(Stored data)
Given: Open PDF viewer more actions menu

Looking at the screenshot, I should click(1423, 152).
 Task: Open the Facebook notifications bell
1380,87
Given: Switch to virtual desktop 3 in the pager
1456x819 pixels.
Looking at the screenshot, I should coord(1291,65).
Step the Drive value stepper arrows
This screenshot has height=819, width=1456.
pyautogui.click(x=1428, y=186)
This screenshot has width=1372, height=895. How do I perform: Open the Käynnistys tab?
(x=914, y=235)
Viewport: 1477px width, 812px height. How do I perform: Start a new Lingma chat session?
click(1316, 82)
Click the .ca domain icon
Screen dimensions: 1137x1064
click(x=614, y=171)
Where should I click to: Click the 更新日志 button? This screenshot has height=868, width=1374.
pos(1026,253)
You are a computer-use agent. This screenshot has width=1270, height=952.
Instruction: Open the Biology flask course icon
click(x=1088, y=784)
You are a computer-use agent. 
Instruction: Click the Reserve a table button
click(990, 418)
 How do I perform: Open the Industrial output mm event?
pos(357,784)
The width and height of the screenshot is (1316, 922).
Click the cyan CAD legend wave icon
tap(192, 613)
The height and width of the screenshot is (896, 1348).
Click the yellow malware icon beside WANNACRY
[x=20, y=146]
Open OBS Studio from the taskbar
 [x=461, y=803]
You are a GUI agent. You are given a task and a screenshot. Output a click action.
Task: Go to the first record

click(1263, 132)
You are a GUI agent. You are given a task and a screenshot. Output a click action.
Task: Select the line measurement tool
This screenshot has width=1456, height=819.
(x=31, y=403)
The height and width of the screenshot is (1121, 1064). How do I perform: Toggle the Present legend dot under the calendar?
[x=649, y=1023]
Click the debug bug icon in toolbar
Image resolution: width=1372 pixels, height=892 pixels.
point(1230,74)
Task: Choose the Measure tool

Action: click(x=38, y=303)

__Instructions to follow__:
The full set of records above must be reproduced exactly in the reply.

__Exercise output__:
Given: Open PDF viewer more actions menu

Looking at the screenshot, I should click(1423, 152).
 Task: Open the Facebook notifications bell
1380,87
Given: Switch to virtual desktop 3 in the pager
1456x819 pixels.
Looking at the screenshot, I should coord(1291,65).
Step the Drive value stepper arrows
This screenshot has height=819, width=1456.
pyautogui.click(x=1428, y=186)
This screenshot has width=1372, height=895. How do I perform: Open the Käynnistys tab?
(x=914, y=235)
Viewport: 1477px width, 812px height. How do I perform: Start a new Lingma chat session?
click(1316, 82)
Click the .ca domain icon
Screen dimensions: 1137x1064
click(x=614, y=171)
Where should I click to: Click the 更新日志 button? This screenshot has height=868, width=1374.
pos(1026,253)
You are a computer-use agent. This screenshot has width=1270, height=952.
Instruction: Open the Biology flask course icon
click(x=1088, y=784)
You are a computer-use agent. 
Instruction: Click the Reserve a table button
click(990, 418)
 How do I perform: Open the Industrial output mm event?
pos(357,784)
The width and height of the screenshot is (1316, 922).
Click the cyan CAD legend wave icon
tap(192, 613)
The height and width of the screenshot is (896, 1348).
Click the yellow malware icon beside WANNACRY
[x=20, y=146]
Open OBS Studio from the taskbar
 [x=461, y=803]
You are a GUI agent. You are given a task and a screenshot. Output a click action.
Task: Go to the first record

click(1263, 132)
You are a GUI agent. You are given a task and a screenshot. Output a click action.
Task: Select the line measurement tool
This screenshot has width=1456, height=819.
(x=31, y=403)
The height and width of the screenshot is (1121, 1064). How do I perform: Toggle the Present legend dot under the calendar?
[x=649, y=1023]
Click the debug bug icon in toolbar
Image resolution: width=1372 pixels, height=892 pixels.
point(1230,74)
Task: Choose the Measure tool

Action: click(x=38, y=303)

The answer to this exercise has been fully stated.